= Übungstext =
☆ ☆ ☆
Einen Arbeitskreis Asyl gibt es in Mettingen bereits. Die ehrenamtlichen Helfer sind mit großem Engagement dabei und bieten Sprachkurse an. Auch die Mitarbeiter in Sozial- und Ordnungsamt leisteten hervorragende Arbeit bei der Betreuung der Flüchtlinge. Rählmann: „Wir stoßen jetzt aber an unsere Grenzen.“ Deshalb wolle die Verwaltung eine auf ein Jahr befristete, halbe Stelle einrichten. Damit werde ein zentraler Anlaufpunkt geschaffen, sagt Rählmann. Um für die Flüchtlinge sorgen zu können, gebe es Fördermittel vom Bund. Davon kommen in Mettingen aber mal gerade 77 000 Euro an, erläutert die Bürgermeisterin. Dennoch will die Kommune dafür sorgen, dass sich die Asylbewerber in der Tüöttengemeinde so gut wie möglich zurecht finden.

Am Mettinger Comenius-Kolleg ist die Situation der Flüchtlinge ebenfalls ein Thema. Bei den Eine-Welt-Tagen für die Erstsemester im Schultenhof beschäftigt sich eine Arbeitsgruppe mit der Aufnahme und Integration von Flüchtlingen in Deutschland. „Zuerst geht es um theoretische Fragen, beispielsweise das Asylrecht“, erklärt Lehrerin Marion Finkmann. Sie leitet den Projektkursus zusammen mit ihrer Kollegin Steffie Schwaninger. Für Donnerstag steht eine Begegnung mit Asylbewerbern in Osnabrück auf dem Programm. „Wir wollen erfahren, welche Einzelschicksale hinter den Zahlen stecken, die wir täglich lesen können“, sagt Finkmann. Die Integration vieler Menschen aus den unterschiedlichsten Nationen ist für den Betrieb des Comenius-Kollegs seit Jahren tägliches Geschäft. „Damit haben wir nie Probleme gehabt“, sagt Schulleiter Thorsten Bahlmann. Im Schnitt besuchen Studierende aus 40 Nationen das Weiterbildungs- und Studienkolleg.

Bahlmann ärgert sich aber darüber, dass das Kolleg Flüchtlinge nicht unterrichten darf. Das gehe erst, wenn sie als Asylbewerber anerkannt sind. Dieses Verfahren daure aber nach wie vor viel zu lange, kritisiert der Schulleiter. Wenn man die Asylbewerber schneller ausbilden könnte, wäre bei der Integration vieles leichter. Denn Bildung, betont Bahlmann, spiele in diesem Prozess eine große Rolle.

Gewalt gegen Flüchtlinge führt auch bei Psychiater zu Kälteschauer

Anschläge auf Asylbewerberheime haben in diesem Jahr in Deutschland stark zugenommen: Laut Bundesinnenministerium wurden bis Juni 150 Angriffe auf Flüchtlingsunterkünfte registriert. Die Bilder von Übergriffen auf Flüchtlinge und Attacken auf Asylbewerberunterkünfte unter anderem in Niedersachsen und Sachsen beschäftigen auch Dr. Thomas Heinz.
☆ ☆ ☆
= Erfasste Daten =
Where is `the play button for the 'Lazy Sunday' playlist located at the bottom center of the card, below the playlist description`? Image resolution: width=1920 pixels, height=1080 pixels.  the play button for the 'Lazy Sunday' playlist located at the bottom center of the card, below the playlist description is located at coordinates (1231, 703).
☆ ☆ ☆
= Aufgabenstellung =
Beantworten Sie anhand des Textes über Flüchtlinge in Mettingen die folgenden Fragen:
(a) Wie viel Euro an Fördermitteln vom Bund kommen laut der Bürgermeisterin in Mettingen an?
(b) Aus wie vielen Nationen stammen die Studierenden des Comenius-Kollegs im Schnitt?
(c) Wie viele Angriffe auf Flüchtlingsunterkünfte wurden laut Bundesinnenministerium bis Juni registriert?
Die Daten sind hierfür ohne Bedeutung.

= Lösung =
(a) 77 000 Euro
(b) Aus 40 Nationen
(c) 150 Angriffe